To examine the contribution of specific palatal muscles to velopharyngeal dimensions, we recorded EMG activity in the levator veli palatini (LVP), the tensor veli palatini (TVP) and the palatoglossus (PLG) while examining the velopharynx (VP) with videoendoscopy in 8 awake normal adults. Simultaneous display of VP images and airflow provided precise timing of events. Video images and EMG signals were recorded during progressive hypercapnia. Every tenth breath was analyzed. For each selected breath, VP area, antero -posterior and lateral diameters and EMG activity were determined at 5 points: beginning, middle and end-inspiration (BI, MI and EI), middle and end-expiration (ME and EE).

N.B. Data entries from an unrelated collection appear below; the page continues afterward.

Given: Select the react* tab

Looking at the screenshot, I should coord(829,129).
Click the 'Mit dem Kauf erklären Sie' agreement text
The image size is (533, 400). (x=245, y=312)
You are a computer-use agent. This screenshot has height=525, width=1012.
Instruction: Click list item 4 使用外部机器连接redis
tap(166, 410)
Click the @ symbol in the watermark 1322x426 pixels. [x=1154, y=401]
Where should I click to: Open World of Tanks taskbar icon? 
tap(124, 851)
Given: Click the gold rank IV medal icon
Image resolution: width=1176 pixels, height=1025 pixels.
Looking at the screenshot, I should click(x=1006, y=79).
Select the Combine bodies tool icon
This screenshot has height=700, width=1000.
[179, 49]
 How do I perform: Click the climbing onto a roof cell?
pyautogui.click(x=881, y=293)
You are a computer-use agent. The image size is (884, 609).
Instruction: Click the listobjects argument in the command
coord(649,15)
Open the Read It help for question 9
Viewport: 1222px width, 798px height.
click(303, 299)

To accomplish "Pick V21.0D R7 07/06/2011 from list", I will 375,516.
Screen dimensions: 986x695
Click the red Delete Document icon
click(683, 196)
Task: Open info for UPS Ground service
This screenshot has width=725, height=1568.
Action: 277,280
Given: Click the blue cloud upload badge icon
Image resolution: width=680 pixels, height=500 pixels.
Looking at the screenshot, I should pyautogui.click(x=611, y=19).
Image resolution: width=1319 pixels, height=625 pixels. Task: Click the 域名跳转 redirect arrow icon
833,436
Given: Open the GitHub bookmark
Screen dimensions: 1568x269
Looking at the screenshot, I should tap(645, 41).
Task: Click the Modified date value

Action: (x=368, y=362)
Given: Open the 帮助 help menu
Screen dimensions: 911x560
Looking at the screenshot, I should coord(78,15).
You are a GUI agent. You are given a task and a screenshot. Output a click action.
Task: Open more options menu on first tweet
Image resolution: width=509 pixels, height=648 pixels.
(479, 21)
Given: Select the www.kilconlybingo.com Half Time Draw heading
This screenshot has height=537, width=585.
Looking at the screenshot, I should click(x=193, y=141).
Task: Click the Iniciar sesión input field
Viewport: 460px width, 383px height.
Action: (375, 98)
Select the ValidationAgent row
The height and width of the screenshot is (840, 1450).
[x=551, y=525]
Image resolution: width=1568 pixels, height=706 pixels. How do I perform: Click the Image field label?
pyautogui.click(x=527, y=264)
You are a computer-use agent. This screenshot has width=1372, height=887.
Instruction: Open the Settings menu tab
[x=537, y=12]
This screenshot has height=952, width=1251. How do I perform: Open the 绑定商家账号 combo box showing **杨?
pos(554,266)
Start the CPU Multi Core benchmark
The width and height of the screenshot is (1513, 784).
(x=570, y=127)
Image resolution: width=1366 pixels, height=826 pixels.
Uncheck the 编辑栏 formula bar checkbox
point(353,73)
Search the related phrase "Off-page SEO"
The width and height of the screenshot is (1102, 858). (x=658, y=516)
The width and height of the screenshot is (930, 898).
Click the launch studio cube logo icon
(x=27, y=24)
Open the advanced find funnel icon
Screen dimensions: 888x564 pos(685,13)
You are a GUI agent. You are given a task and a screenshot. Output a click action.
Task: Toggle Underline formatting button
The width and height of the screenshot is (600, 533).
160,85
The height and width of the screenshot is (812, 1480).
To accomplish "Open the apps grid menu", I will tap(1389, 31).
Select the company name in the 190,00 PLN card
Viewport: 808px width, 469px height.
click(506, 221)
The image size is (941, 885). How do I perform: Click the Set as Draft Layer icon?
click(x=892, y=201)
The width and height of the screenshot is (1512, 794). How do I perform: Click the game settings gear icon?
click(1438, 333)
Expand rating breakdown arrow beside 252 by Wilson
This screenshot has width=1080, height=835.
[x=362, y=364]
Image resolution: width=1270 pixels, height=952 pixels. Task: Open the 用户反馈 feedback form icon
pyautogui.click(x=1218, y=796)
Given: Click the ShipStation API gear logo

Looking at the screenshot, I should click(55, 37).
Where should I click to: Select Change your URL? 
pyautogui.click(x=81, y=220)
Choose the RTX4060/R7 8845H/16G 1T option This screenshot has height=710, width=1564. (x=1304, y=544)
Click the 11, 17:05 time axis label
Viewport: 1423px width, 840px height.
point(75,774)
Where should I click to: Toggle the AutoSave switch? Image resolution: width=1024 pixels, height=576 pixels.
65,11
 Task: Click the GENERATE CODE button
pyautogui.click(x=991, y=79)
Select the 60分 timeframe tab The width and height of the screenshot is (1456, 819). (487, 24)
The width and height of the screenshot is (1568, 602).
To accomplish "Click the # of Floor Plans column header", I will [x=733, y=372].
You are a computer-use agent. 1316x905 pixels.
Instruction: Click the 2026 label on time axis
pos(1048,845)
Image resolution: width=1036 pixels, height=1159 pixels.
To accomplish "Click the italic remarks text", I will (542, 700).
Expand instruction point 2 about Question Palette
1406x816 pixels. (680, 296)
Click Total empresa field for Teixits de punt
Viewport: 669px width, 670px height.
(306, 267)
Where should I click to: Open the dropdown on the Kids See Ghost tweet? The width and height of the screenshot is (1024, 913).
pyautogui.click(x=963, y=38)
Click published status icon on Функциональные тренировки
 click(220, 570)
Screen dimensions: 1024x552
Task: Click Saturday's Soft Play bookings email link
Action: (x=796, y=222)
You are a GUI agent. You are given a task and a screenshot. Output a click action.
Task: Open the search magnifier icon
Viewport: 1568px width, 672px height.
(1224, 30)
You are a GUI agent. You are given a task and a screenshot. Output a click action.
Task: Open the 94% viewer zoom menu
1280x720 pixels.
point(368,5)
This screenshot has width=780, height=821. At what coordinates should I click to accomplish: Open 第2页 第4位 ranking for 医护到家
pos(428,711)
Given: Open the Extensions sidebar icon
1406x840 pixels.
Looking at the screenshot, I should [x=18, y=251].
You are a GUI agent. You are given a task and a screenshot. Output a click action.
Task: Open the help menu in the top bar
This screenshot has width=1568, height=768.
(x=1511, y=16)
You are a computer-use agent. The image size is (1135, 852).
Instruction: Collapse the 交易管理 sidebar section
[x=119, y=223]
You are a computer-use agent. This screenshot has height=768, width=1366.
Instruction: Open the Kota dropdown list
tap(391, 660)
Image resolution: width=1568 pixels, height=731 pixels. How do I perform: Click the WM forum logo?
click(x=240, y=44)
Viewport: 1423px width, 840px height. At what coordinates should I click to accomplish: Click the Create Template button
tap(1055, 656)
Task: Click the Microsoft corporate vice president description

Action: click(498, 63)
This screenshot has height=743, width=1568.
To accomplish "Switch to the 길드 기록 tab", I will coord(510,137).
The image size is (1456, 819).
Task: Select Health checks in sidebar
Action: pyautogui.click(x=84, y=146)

VP measurements changed significantly during the respiratory cycle. Although maximum area was measured at EI or ME and minimum area at the beginning or end of the breath, respiratory-related changes in VP measurements and EMG activity were characterized by substantial inter- and intra-subject variability. This variability is similar to velopharyngeal behavior during non -respiratory tasks and suggests that upper airway patency is determined by multiple factors.

Received 12 April 1995; accepted in final form 29 September 1995.
APS Manuscript Number A406-5.
Article publication pending Journal of Applied Physiology.